By Mark Richardson
Texas News Service
AUSTIN, Texas – Texas is probably not the first place you think of when it comes to renewable energy, but the Lone Star State leads the nation in wind power.
How a state built on oil and gas has moved to the top of the heap took good planning and knowing which way and where the wind blows.
Cyrus Reed, conservation director of the Lone Star Chapter of the Sierra Club, says in the 1990s, the state’s energy planners set goals for renewable power, and it took off from there.
“As of the end of last year, we had over 15,000 megawatt of installed capacity,” says Reed. “And last year, for the first time, wind became the third highest generation source we have behind gas and coal.”
Reeds adds a key to the growth of wind power in Texas has been the development of transmission line networks that bring the power to users in population centers.
He adds the growth in wind energy is also benefiting the state’s environment, removing carbon dioxide from the equivalent of over 5 million cars each year.
The Texas wind power industry currently ranks first for both installed and under-construction capacity and employs almost 25,000 people.
Reed said when Texas deregulated the energy market in 2002, it split the industry into retailers, generators and transmission companies, and wind energy got its start.
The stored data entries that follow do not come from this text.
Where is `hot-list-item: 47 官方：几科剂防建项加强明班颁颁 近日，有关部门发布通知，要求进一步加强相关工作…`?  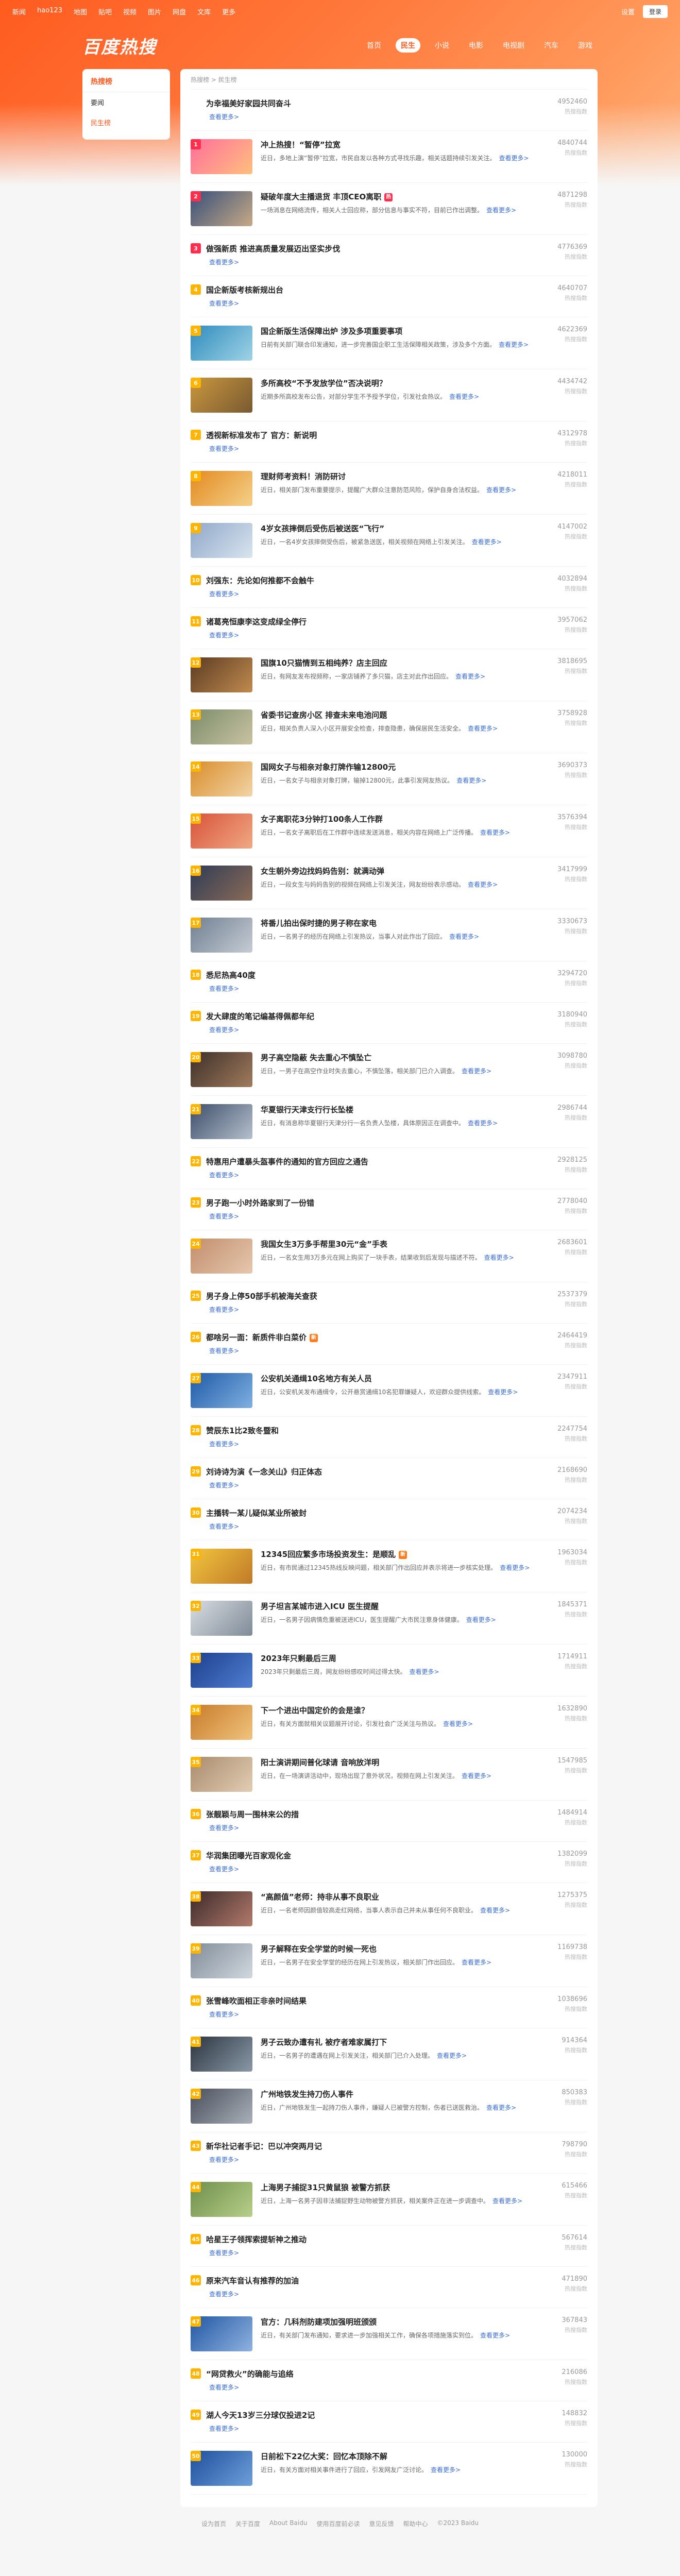 hot-list-item: 47 官方：几科剂防建项加强明班颁颁 近日，有关部门发布通知，要求进一步加强相关工作… is located at coordinates (389, 2334). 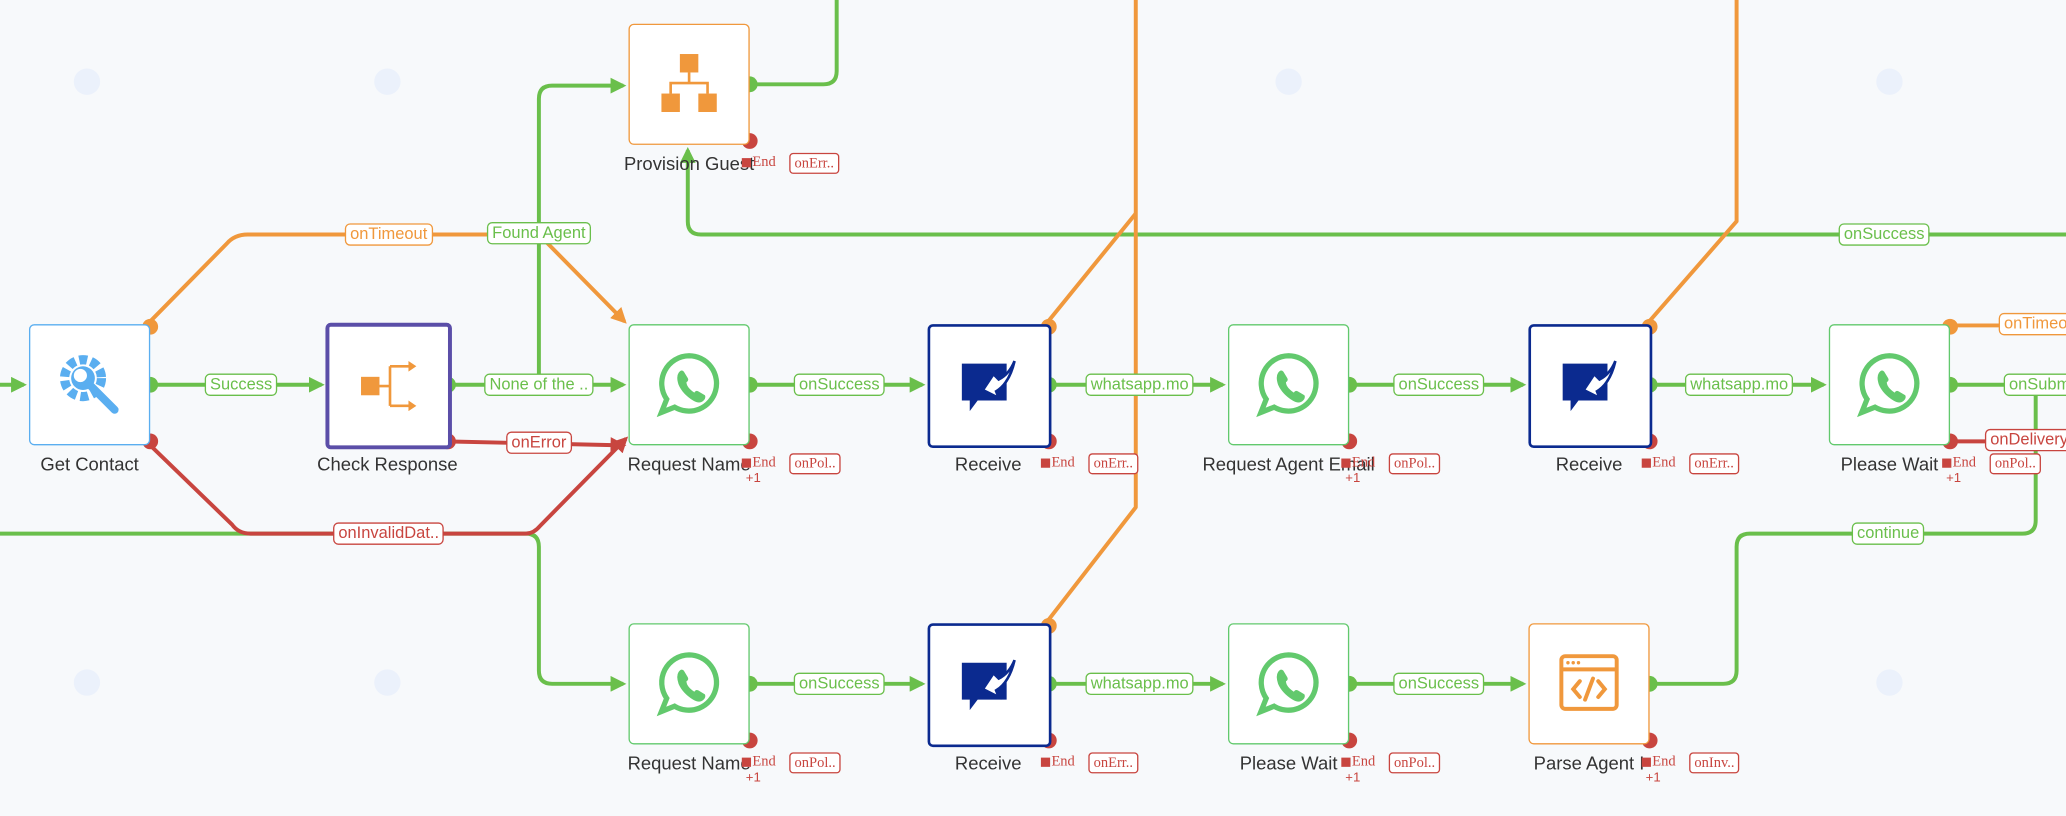 I want to click on edge-label-foundagent: Found Agent, so click(x=538, y=234).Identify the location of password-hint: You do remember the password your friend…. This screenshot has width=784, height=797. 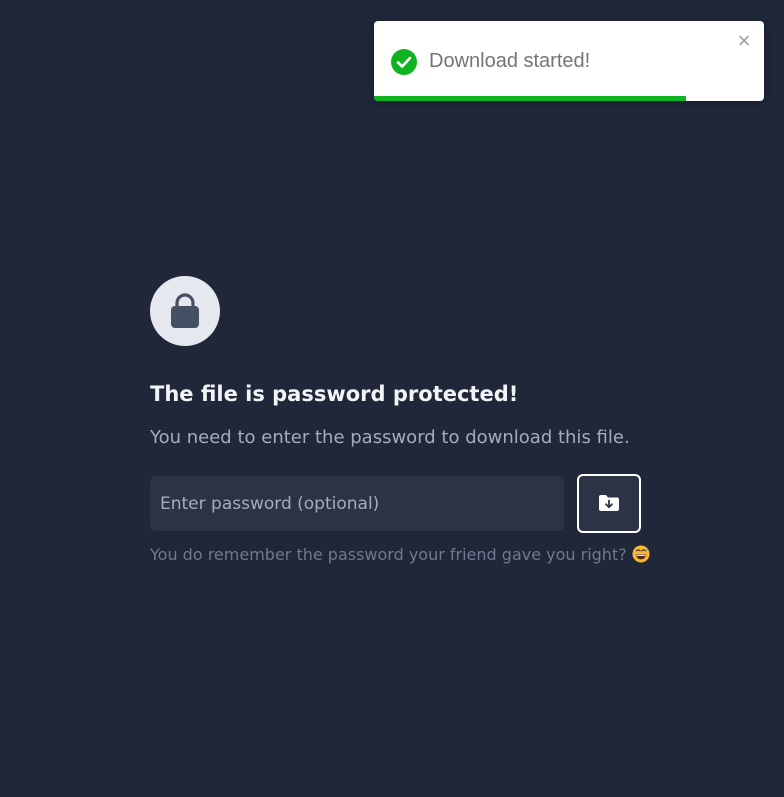
(400, 555).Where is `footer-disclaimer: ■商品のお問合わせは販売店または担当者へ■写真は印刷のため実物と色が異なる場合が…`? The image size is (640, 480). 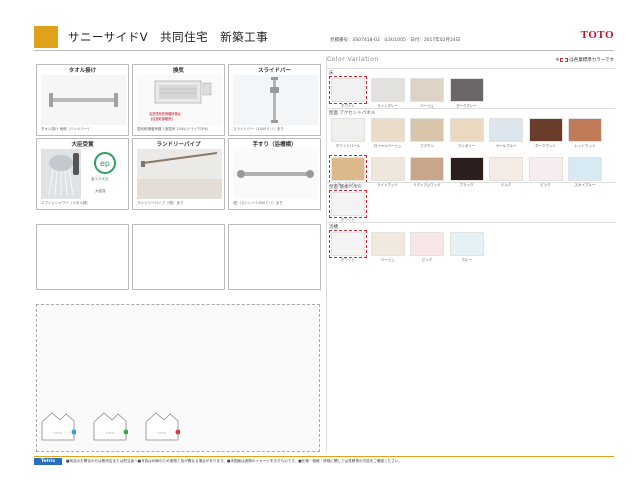
footer-disclaimer: ■商品のお問合わせは販売店または担当者へ■写真は印刷のため実物と色が異なる場合が… is located at coordinates (234, 461).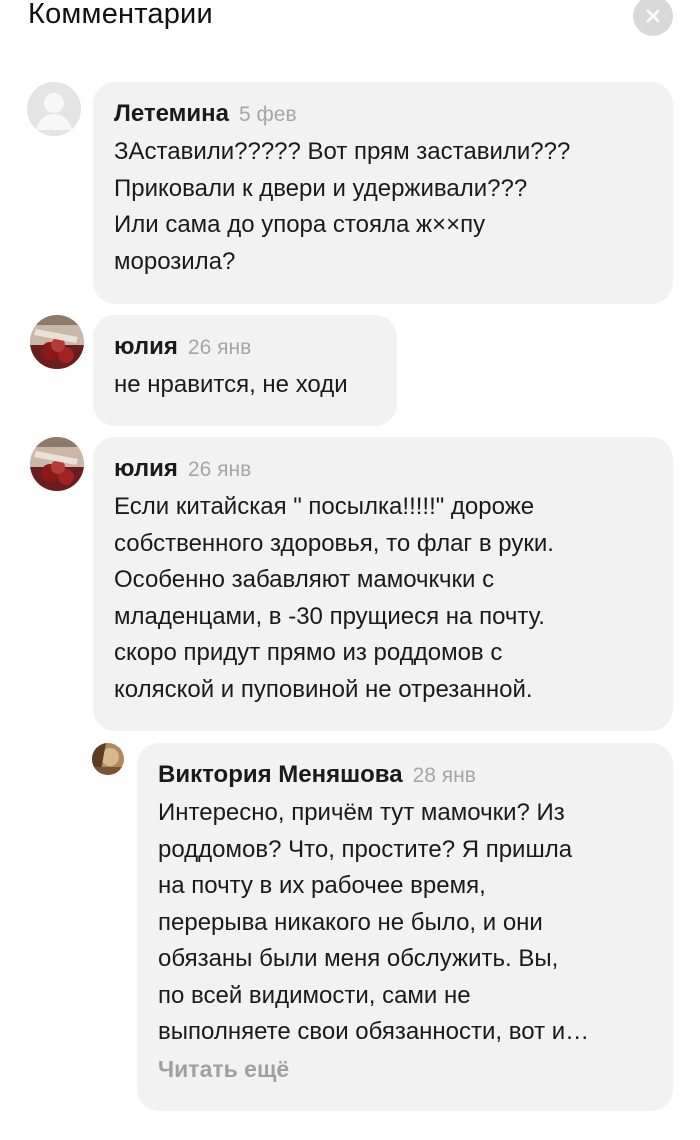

“A policy at the beginning that was preferential to wind started it, but now it’s really the market itself, which values energy that doesn’t cost anything to produce,” Reed says. “The cost is in the production of the turbines, but once you put them in the ground, there’s not much operations to it and the fuel is free.”
Texas is home to about 40 wind turbine manufacturers, and the wind industry has a total capital investment of almost $33 billion.
The Department of Energy estimates Texas could produce enough wind energy by 2030 to run about 15 million homes.